Could the same minimally invasive surgical technique that revolutionized gall bladder surgery also be performed for colon cancer? If so, would the results be comparable to traditional open surgery for colon cancer?
That’s what surgeons at the Milwaukee Institute of Minimally Invasive Surgery (MIMIS) asked a decade ago when they pioneered laparoscopic colon cancer surgery in Wisconsin. They wondered if laparoscopy would be comparable to open surgery in terms of laboratory results for cancer staging (the extent of the cancer), the spread of cancer to lymph nodes, and patient outcomes.
After performing the surgery on 14 patients, in 1994 they published one of the first reports on laparoscopic colon cancer surgery in Wisconsin, concluding, “Laparoscopically assisted surgery for colon cancer is safe and yields as complete a surgical specimen as is obtained with open surgery.” In addition, patients experienced shorter hospital stays, had less pain, and returned to normal activity faster. Because this was a new procedure, however, a comparison of long-term survival data was not possible at that time.
That remaining question of survival was answered recently in a report in the New England Journal of Medicine (May 2004). The study compared laparoscopic and open (conventional) surgery for colon cancer among 872 patients at 48 health care facilities in the U.S. and Canada. The report showed that, after three years of follow-up, there were no significant differences between groups in time to recurrence of disease or overall survival for patients with any stage of cancer. The study concluded that laparoscopy is an acceptable alternative to open surgery for colon cancer.
Colorectal cancer—cancer of the colon and rectum—is a silent disease that usually develops without symptoms. It’s the second leading cause of cancer-related death in the U.S., and it strikes men and women with almost equal frequency. Approximately 150,000 new cases of colorectal cancer were diagnosed in 2004, and nearly 57,000 people died from the disease. But there’s good news, both in terms of preventing the disease and in treating it with laparoscopy.
Because colorectal cancer often has no symptoms, it’s important to get regular screenings. The disease and deaths from the disease are highly preventable with regular screening tests. Unfortunately, only about one-third of all colorectal cancers are diagnosed at an early stage.
Most cases of colorectal cancer begin as non-cancerous polyps—small growths on the lining of the colon and rectum. There are no symptoms related to having polyps. These polyps can become cancerous. Removing these polyps can prevent colorectal cancer from ever developing. Screening tests can detect the presence of polyps or detect cancer in its earliest, most curable stages.
The frequency of screening depends upon your medical history. Talk to your physician about the type of screening test that is right (e.g., colonoscopy) for you and how often you should be screened. Colorectal cancer is up to 90 percent curable when it’s discovered in its early stages.
The risk of developing colorectal cancer increases with age, and 90 percent of cases occur after age 50. Therefore, starting at age 50, men and women who are at average risk for the disease should get screened. Men and women who have a higher risk of colorectal cancer may need to be tested earlier and should talk to their health care professional.
Some people are at a higher risk for developing colorectal cancer and may need to be tested earlier. It is very important to know your family medical history because colorectal cancer can be hereditary. African-Americans and Hispanics are more likely to be diagnosed with colorectal cancer in advanced stages. As a result, death rates are higher for these populations than they are for white Americans.
Those at a higher risk for colorectal cancer include:
Along with regular colorectal cancer screenings, regular exercise and maintaining a healthy weight can reduce your risk of colorectal and other forms of cancer.
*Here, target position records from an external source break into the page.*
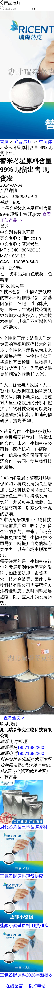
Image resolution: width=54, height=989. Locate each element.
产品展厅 (23, 141)
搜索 (33, 9)
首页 (4, 141)
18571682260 (30, 747)
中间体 (45, 141)
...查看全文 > (12, 717)
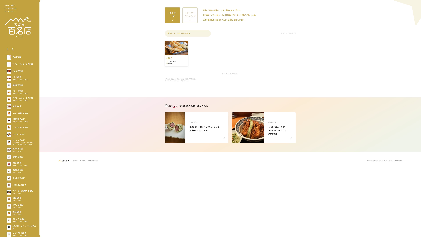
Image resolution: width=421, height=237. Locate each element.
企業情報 (75, 161)
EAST (20, 79)
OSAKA (20, 144)
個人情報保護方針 (93, 161)
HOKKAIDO (16, 143)
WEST (26, 79)
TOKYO (15, 79)
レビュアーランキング (190, 14)
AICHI (14, 144)
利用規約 (82, 161)
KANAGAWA (30, 143)
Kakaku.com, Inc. (379, 160)
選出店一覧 (172, 14)
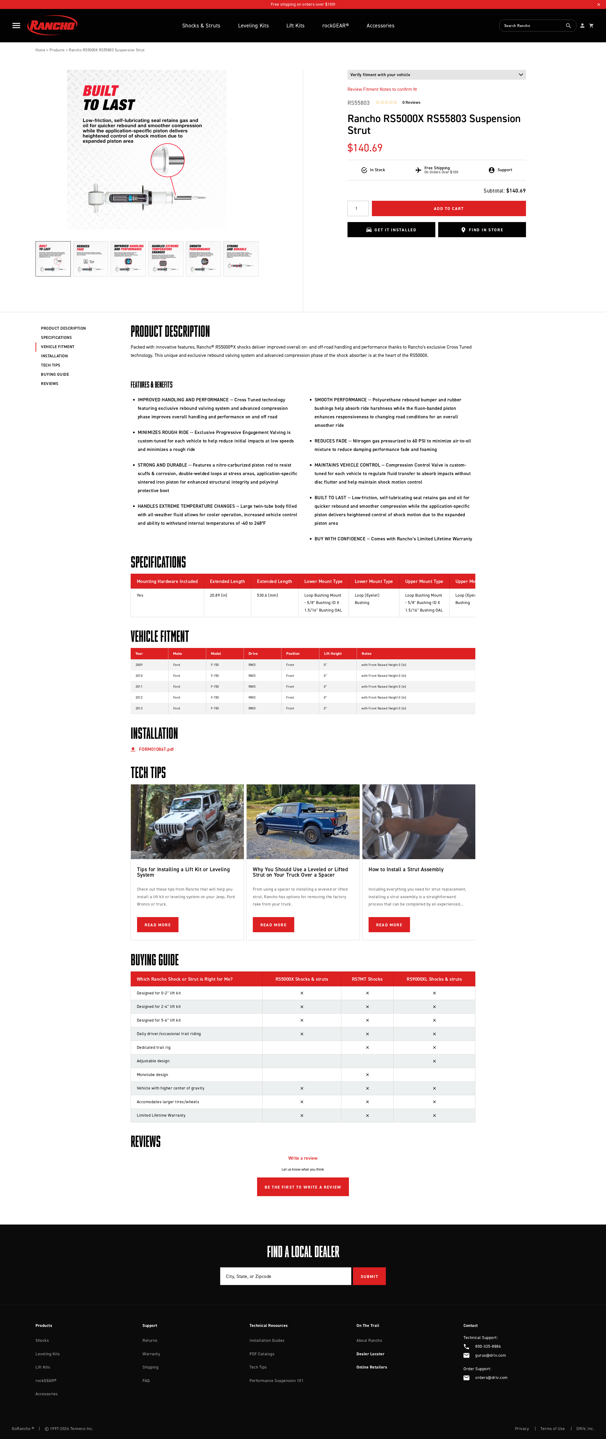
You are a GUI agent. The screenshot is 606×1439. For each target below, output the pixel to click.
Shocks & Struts (201, 25)
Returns (150, 1340)
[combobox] (538, 25)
If colorectal cancer is diagnosed, various forms of treatment—surgery, radiation therapy, chemotherapy, and other treatments—may be used depending on the extent of the cancer. The majority of people with colon cancer need surgery.
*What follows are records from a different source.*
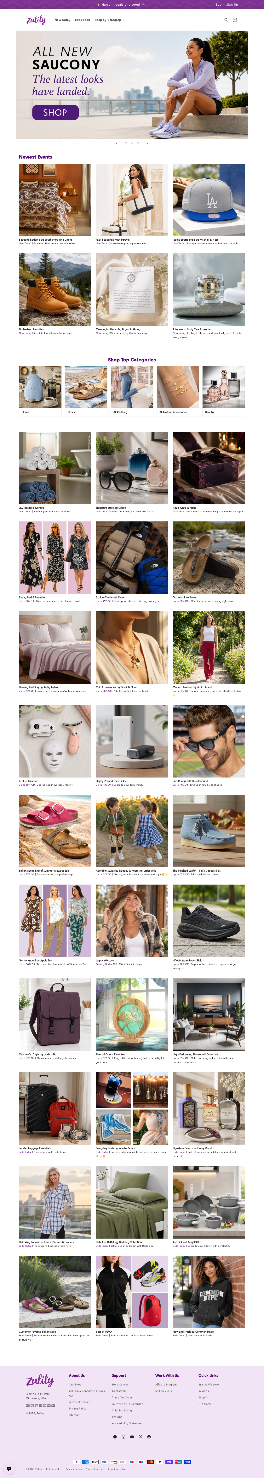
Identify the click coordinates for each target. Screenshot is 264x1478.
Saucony (132, 85)
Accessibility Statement (127, 1423)
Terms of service (95, 1469)
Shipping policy (117, 1469)
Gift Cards (204, 1403)
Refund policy (54, 1469)
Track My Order (122, 1397)
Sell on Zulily (163, 1390)
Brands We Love (208, 1384)
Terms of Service (79, 1401)
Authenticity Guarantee (127, 1403)
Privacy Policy (78, 1408)
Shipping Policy (122, 1410)
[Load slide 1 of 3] (126, 143)
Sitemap (74, 1414)
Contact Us (119, 1390)
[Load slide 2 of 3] (132, 143)
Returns (117, 1416)
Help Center (120, 1384)
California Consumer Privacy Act (87, 1393)
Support (119, 1375)
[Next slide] (147, 143)
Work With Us (167, 1375)
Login (220, 4)
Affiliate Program (166, 1384)
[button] (109, 20)
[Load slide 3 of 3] (138, 143)
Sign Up (232, 4)
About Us (77, 1375)
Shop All (203, 1397)
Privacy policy (74, 1469)
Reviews (203, 1390)
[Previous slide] (116, 143)
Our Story (75, 1384)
During surgery, usually the cancer and a length of normal colon on either side of the cancer (as well as nearby lymph nodes) are removed. The surgeon then reconnects the healthy sections of the colon. Traditionally, this surgery is performed through a 10- to 12-inch incision in the abdomen.
But with laparoscopic surgery, the surgeon makes a few small incisions—usually less than 1 inch—in the abdomen. A trocar (a narrow tube-like instrument) is inserted in the abdomen through one of the incisions. A laparoscope (a tiny telescope connected to a video camera) is inserted through the trocar, giving the surgeon a magnified view of the internal organs on a video monitor. Several other trocars are inserted to allow the surgeon to work inside and remove part of the colon.
Laparoscopy provides many benefits for patients, including a shorter hospital stay, less pain (and less need for pain medication), faster recovery, and faster return to normal activity.
Most people who need surgery for colon cancer are candidates for laparoscopic surgery. Ask your physician about this option and which physicians have the expertise to perform this specialized surgery. The MIMIS, one of a few sites in the state that performs laparoscopic surgery for colon cancer, offers a second-opinion service.